But coming back to mAna siMha and it is interesting to view these events from the vantage of his position. British had offered a very favorable treaty to the house of jodhapura before mAna had ascended the throne, under the larger policy of keeping the sikha-s, jATa-s, and rAjapUta-s neutral while they liquidated the maharaTTA-s in North India. Their negotiations were on with bhIma siMha rAThora before his premature death. But once mAna took the reign, he outright rejected the British proposal, refused to ratify the treaty which was already ratified by the East India Company and instead sent to them at dillI a draft of his own, with those conditions next to nullified which were the very objects of the British. Governor General Wellesley refused to sign the new treaty, and this was the end of their negotiations with jodhapura. It would seem a bit strange since by this time many others in rAjapUtAnA had already signed some sort of a treaty with British or the other, and rAThora-s being relatively weak would have looked up to some alliance.
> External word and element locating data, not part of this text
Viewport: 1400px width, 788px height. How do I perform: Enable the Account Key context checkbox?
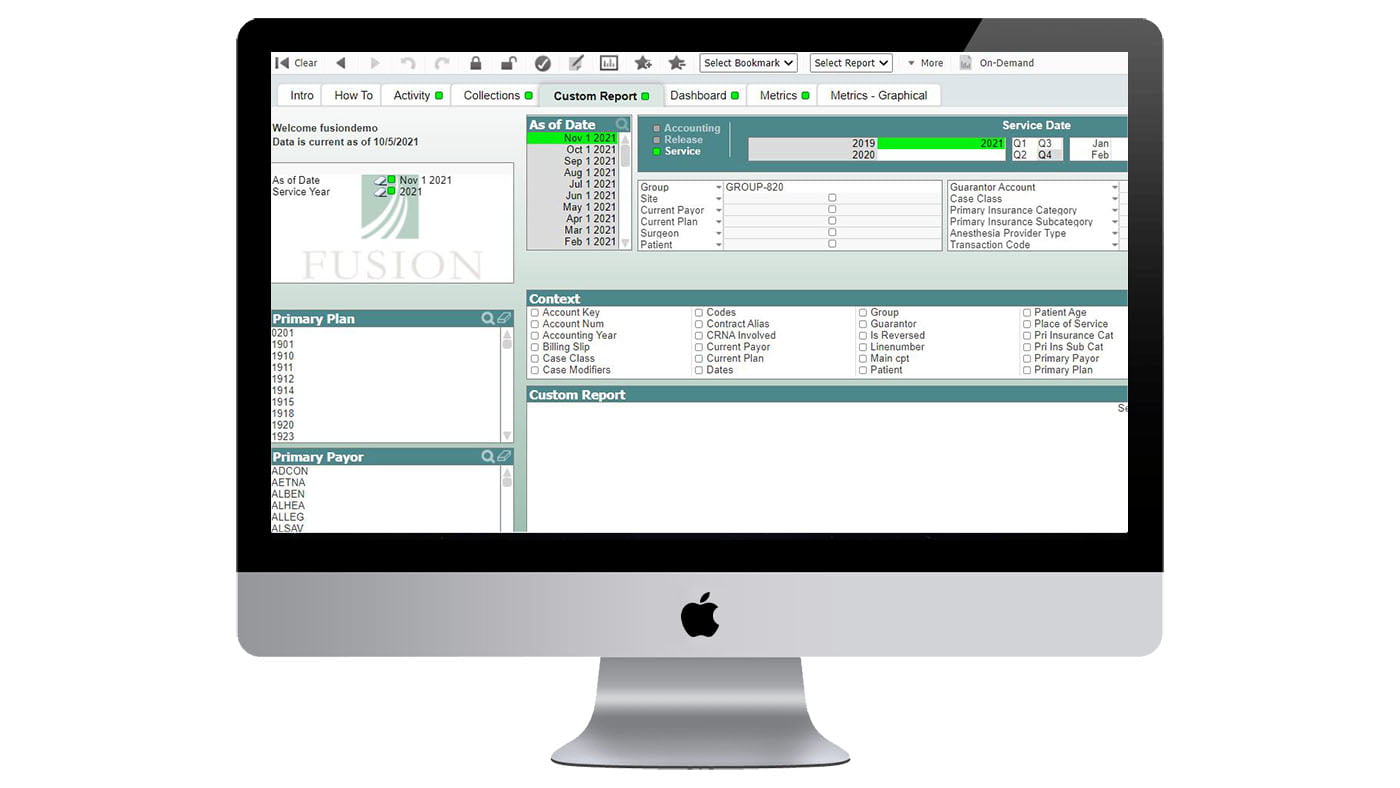coord(535,313)

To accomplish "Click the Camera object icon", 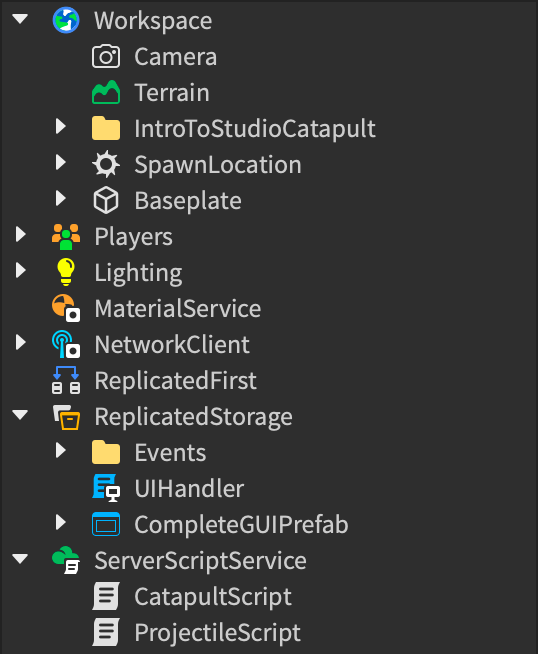I will pyautogui.click(x=106, y=56).
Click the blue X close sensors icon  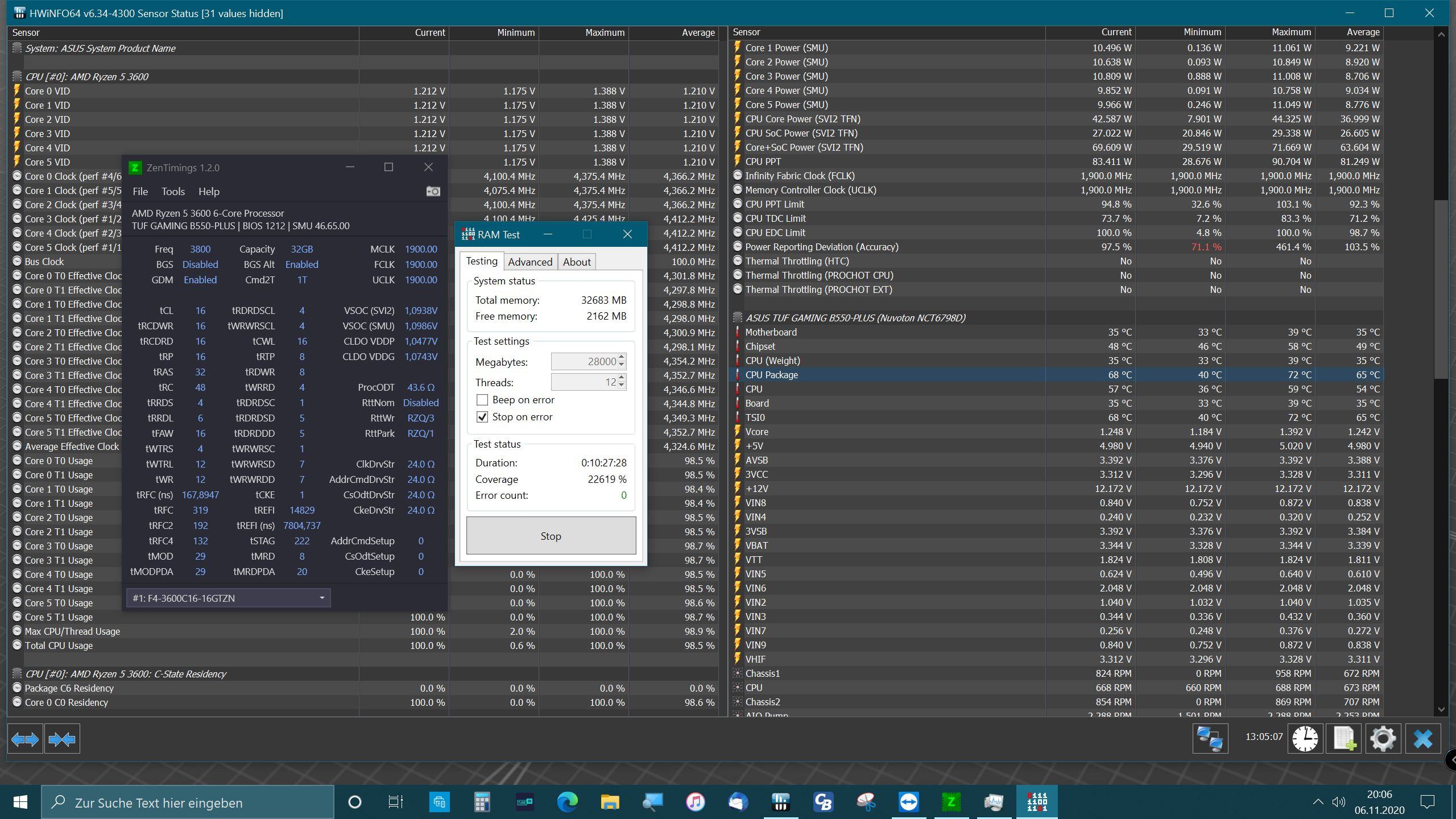point(1422,739)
But even before he had come to the throne of jodhapura, he was very friendly with yashavantarAv holkar, and had given him support during the latter’s intra-maharaTTA struggles, particularly after holkar had emerged as the potential rallying point in North India having defeated the joint forces of sindhiyA and peshavA on the dIpAvalI eve of 1802.
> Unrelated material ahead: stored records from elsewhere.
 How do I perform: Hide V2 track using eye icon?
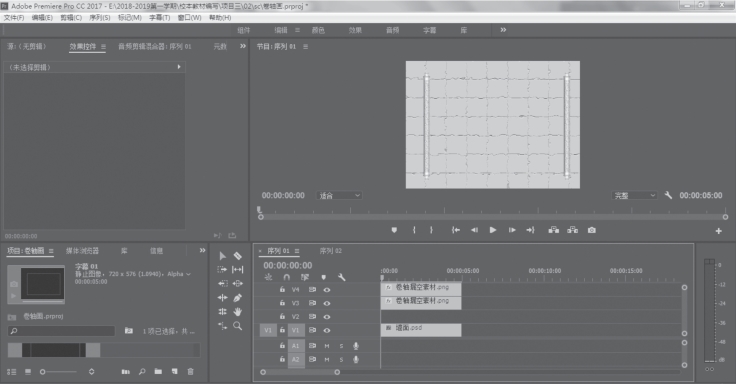[x=327, y=317]
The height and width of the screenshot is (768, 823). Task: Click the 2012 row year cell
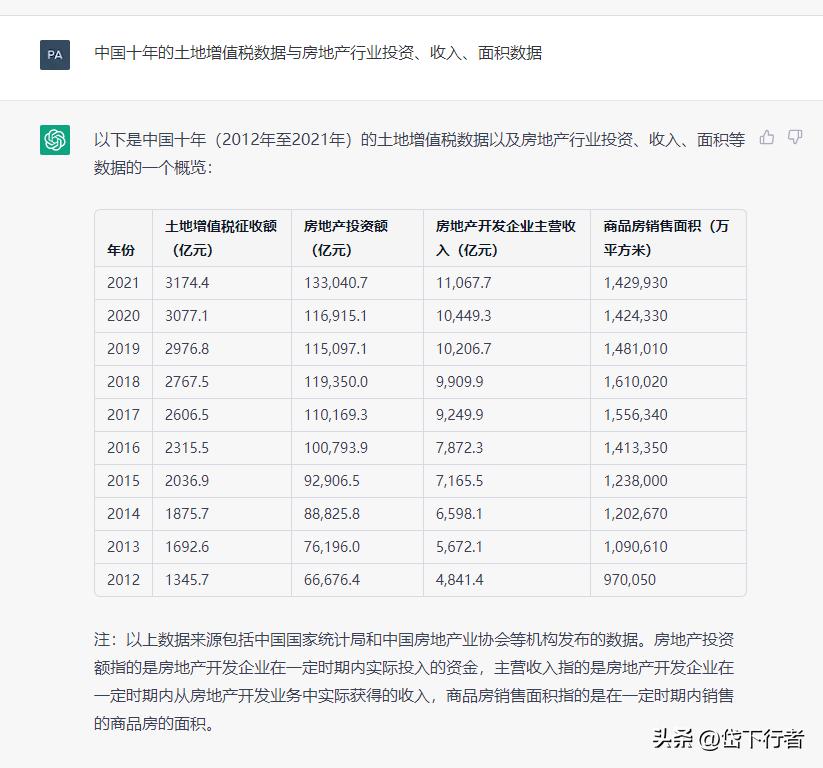coord(122,580)
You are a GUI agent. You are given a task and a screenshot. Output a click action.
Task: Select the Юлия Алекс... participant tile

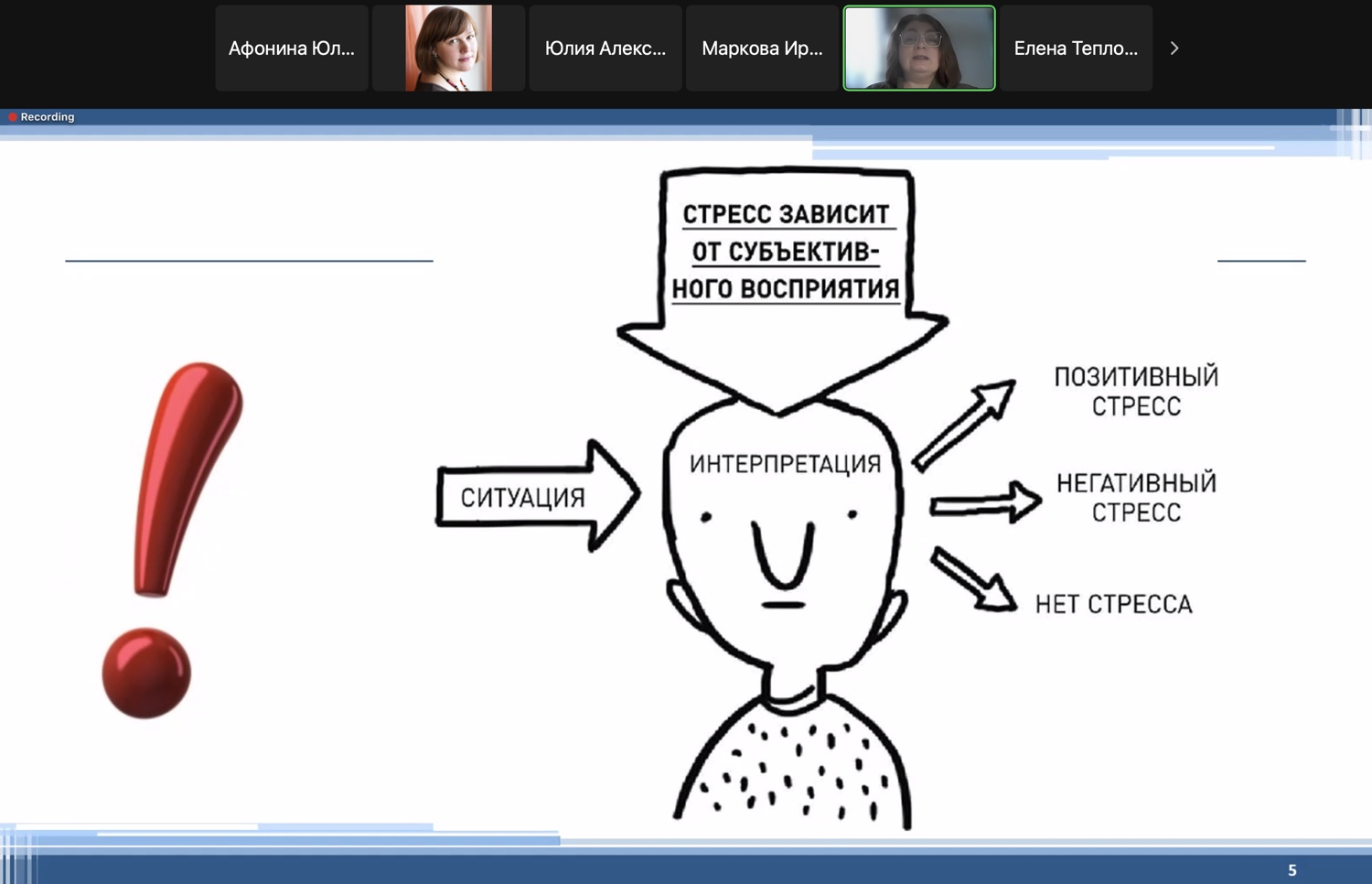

Once the Anglo-holkar conflicts broke out, mAna took open sides with yashavantarAva, frustrating the English policy of keeping rAjapUta-s neutral. During the 1804 siege of bharatapura, in which jATa-s and Holkars were able to humble the force of famed Lord Lake for a sustained period, not only had mAna sent a horse detachment to assist holkars, but had also brought the holkar family to the safety of his own city where they remained for a whole year despite all the diplomatic pressures the British resident in dillI applied on mAna to hand them over. No wonder, later on during his own contest against jaipur, he had expected his friend from Indore to come to his assistance, although that did not happen.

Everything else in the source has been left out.